EXTRAIT DU TEXTE:
Le transfert d’activité peut s’opérer à titre universel (succession) ou à titre particulier (vente du fonds). Dans ce dernier cas, les droits et obligations cédés se limitent soit à ce qui est convenu entre les parties (cession conventionnelle) soit à ce qui est inhérent à l’entité cédée (reprise d’un marché). Les contrats de travail ne font pas nécessairement partie de l’entité ou du fonds cédés ; la loi permet d’éviter le débat sur ce point : les contrats de travail sont transmis de plein droit au repreneur par l’effet de l’article L.1224-1. Ce texte qui déroge aux règles qui gouvernent la transmission à titre particulier, implique une interprétation restrictive. Certaines garanties, associées au contrat de travail, sont transférées avec lui : ancienneté, qualification, niveau de rémunération, priorité de réembauchage, clause de non-concurrence… En revanche, les dettes personnelles de l’ancien exploitant ne sont pas transmises de plein droit (créances de salaires arriérés relatives à des contrats déjà rompus, créances de dommages-intérêts résultant d’une faute de l’ancien employeur…). La réglementation relative aux risques professionnels, qui est à la frontière des obligations personnelles de l’ancien employeur (il peut avoir commis une faute) et des garanties du salarié, fait l’objet d’un traitement particulier : le salarié victime d’un accident du travail avant le transfert peut revendiquer des droits auprès du nouvel employeur (Cass. soc.20-1-1993 n° 91-41.500 Bull. civ.V.n°14).

En cas de scission, selon l’article L.236-1 du Code de commerce, la société scindée peut « transmettre son patrimoine à plusieurs sociétés existantes ou à plusieurs société nouvelles ». Selon l’article L.236-3, « la fusion ou la scission entraîne la dissolution sans liquidation des sociétés qui disparaissent et la transmission universelle de leur patrimoine aux sociétés bénéficiaires… ». Il en résulte que les contrats de travail des salariés affectés à l’activité reprise par une autre firme dans le cadre de la scission, se poursuivent avec celle-ci. La transmission étant « universelle », elle porte tant sur les droits que sur les obligations ; logiquement les restrictions relevées plus haut à propos des dettes personnelles de l’ancien employeur en relation avec le travail, devraient être levées. On peut d’ailleurs se demander si le transfert des contrats de travail ne résulte pas tant de l’article L.1224-1 du Code du travail que du caractère universel de la transmission. La Cour de cassation décide en effet que la société bénéficiaire de l’apport d’actif résultant d’une scission, reçoit tous les biens, droits et obligations de la branche d’activité concernée et en particulier les obligations de la société apporteuse à l’égard d’un salarié exposé au risque de l’amiante qui, quoique ayant quitté cette société avant la scission, peut demander au bénéficiaire de l’apport la réparation de son préjudice d’anxiété et de bouleversement des conditions de vie (Cass. soc. 18 juin 2014 n°12-29.691, Balsano).

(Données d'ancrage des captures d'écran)
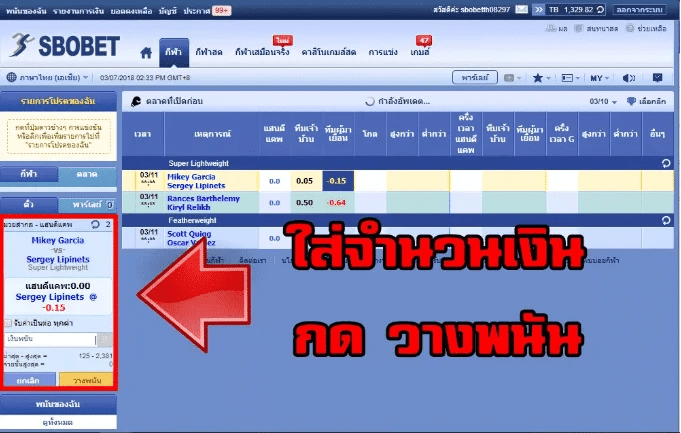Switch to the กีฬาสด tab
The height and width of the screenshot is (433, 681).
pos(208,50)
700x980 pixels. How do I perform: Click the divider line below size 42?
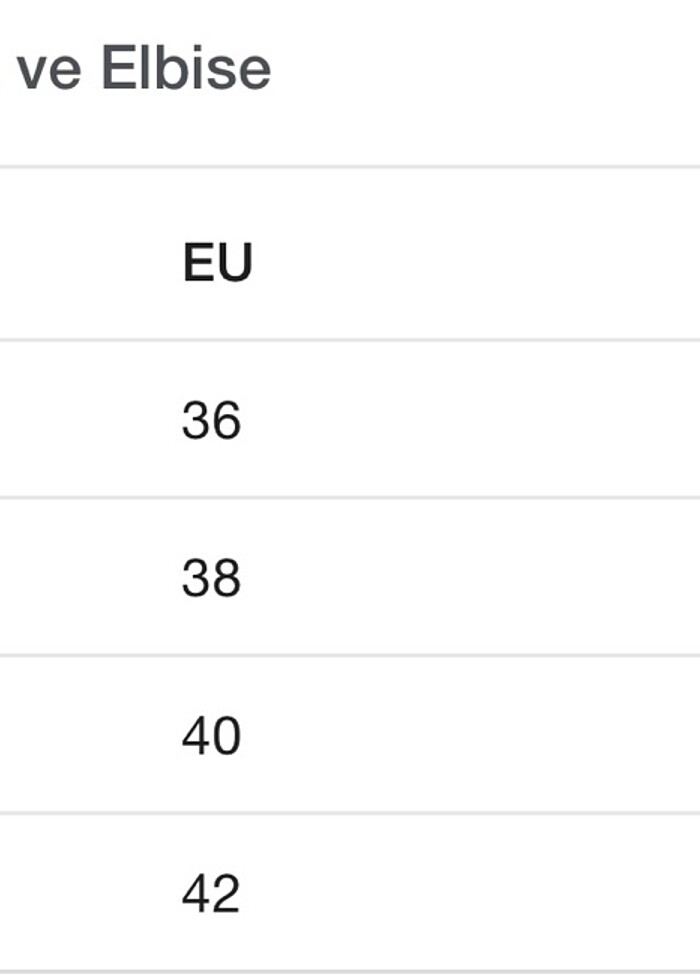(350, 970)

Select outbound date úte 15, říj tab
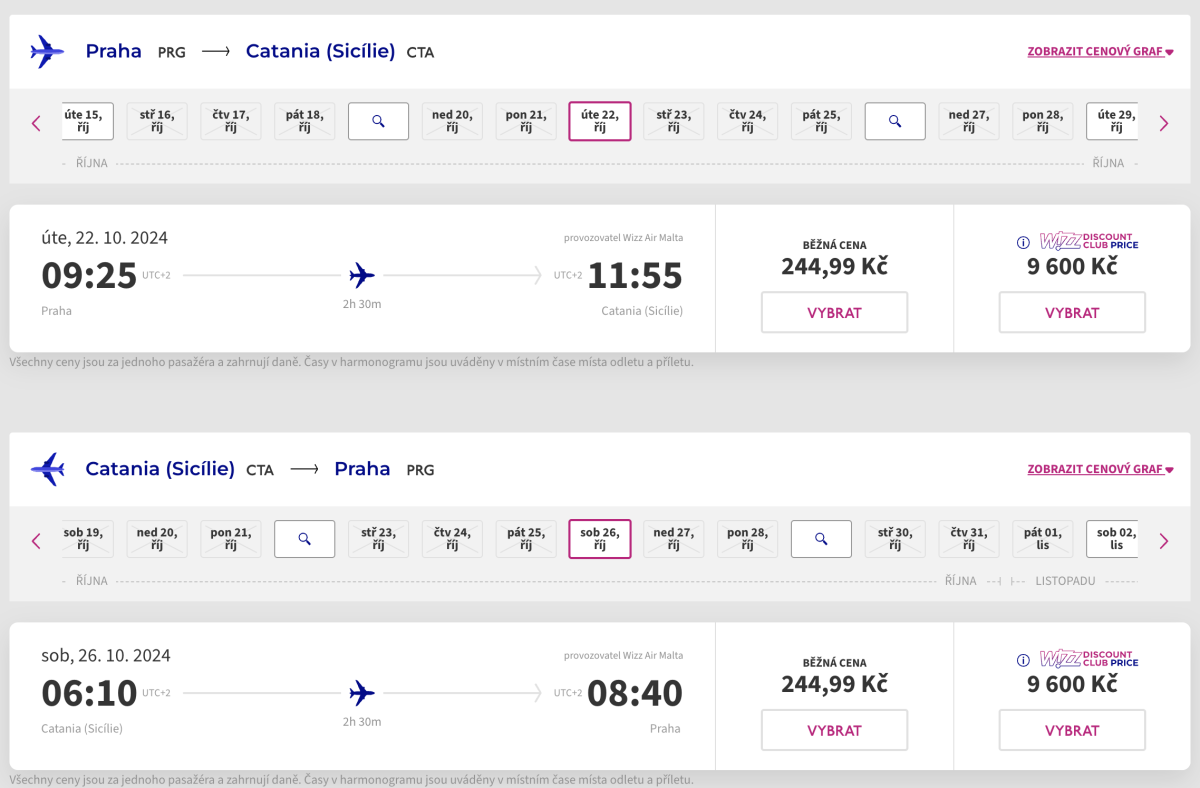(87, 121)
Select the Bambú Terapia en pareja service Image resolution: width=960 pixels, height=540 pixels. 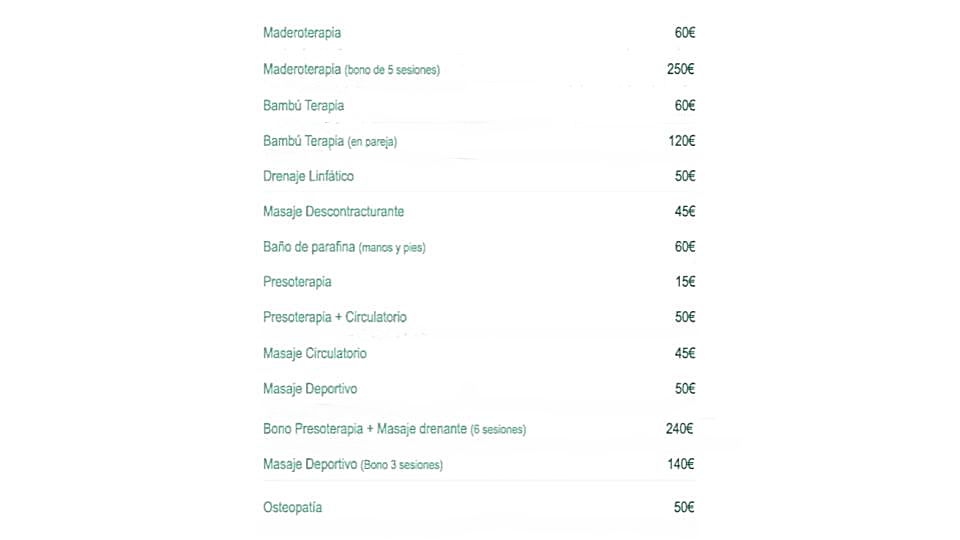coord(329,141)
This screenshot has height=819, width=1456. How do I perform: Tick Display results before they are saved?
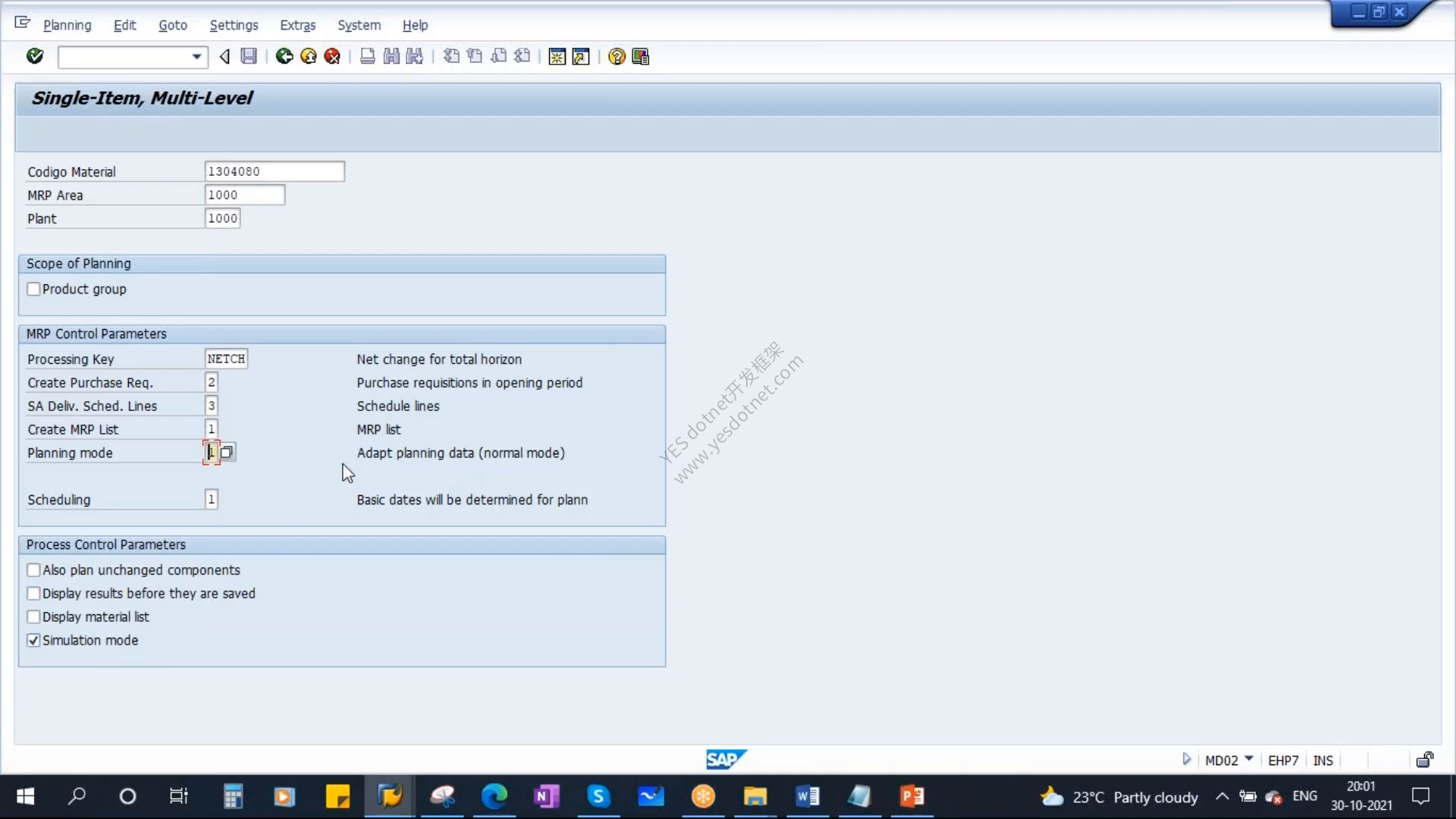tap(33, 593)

EXERCICE: Prolongez le texte sur le transfert des contrats de travail lors d'une cession ou d'une scission, en reprenant après sa dernière phrase.

RÉSULTAT:
Les salariés ayant exercé une activité exposée à l’amiante peuvent en effet bénéficier d’un régime de préretraite. Ils reçoivent une allocation jusqu’à la date de la liquidation de leur pension de retraite. Cette allocation (Acaata) bénéficie aux salariés des entreprises désignées par un arrêté qui fixe la période de garantie. Elle prend en charge le risque d’apparition d’une pathologie liée à l’amiante ; elle est allouée alors que l’intéressé n’est pas atteint d’une maladie professionnelle, qu’il peut d’ailleurs ne jamais contracter. L’allocation ne prive pas le salarié qui a été exposé à l’amiante, du droit de demander à son employeur, la réparation du préjudice d’anxiété qu’il peut éprouver (Cass. soc. 11-5-2010 n°09-42.241). Cette obligation est une dette personnelle de l’entreprise responsable qui se résout en dommages-intérêts ; elle n’est donc pas transmise, en principe, par l’effet de l’article L.1224-1, lorsque ce texte s’applique. Ce principe connaît cependant une dérogation en cas de transfert partiel d’activité par suite d’une scission : l’obligation fait partie de l’universalité transférée : lorsque l’activité est reprise par un tiers, les droits et obligations afférents à cette activité lui sont également transmis, et parmi eux l’action en indemnisation du préjudice d’anxiété d’un salarié de l’ancienne firme, qui a quitté celle-ci bien avant le transfert.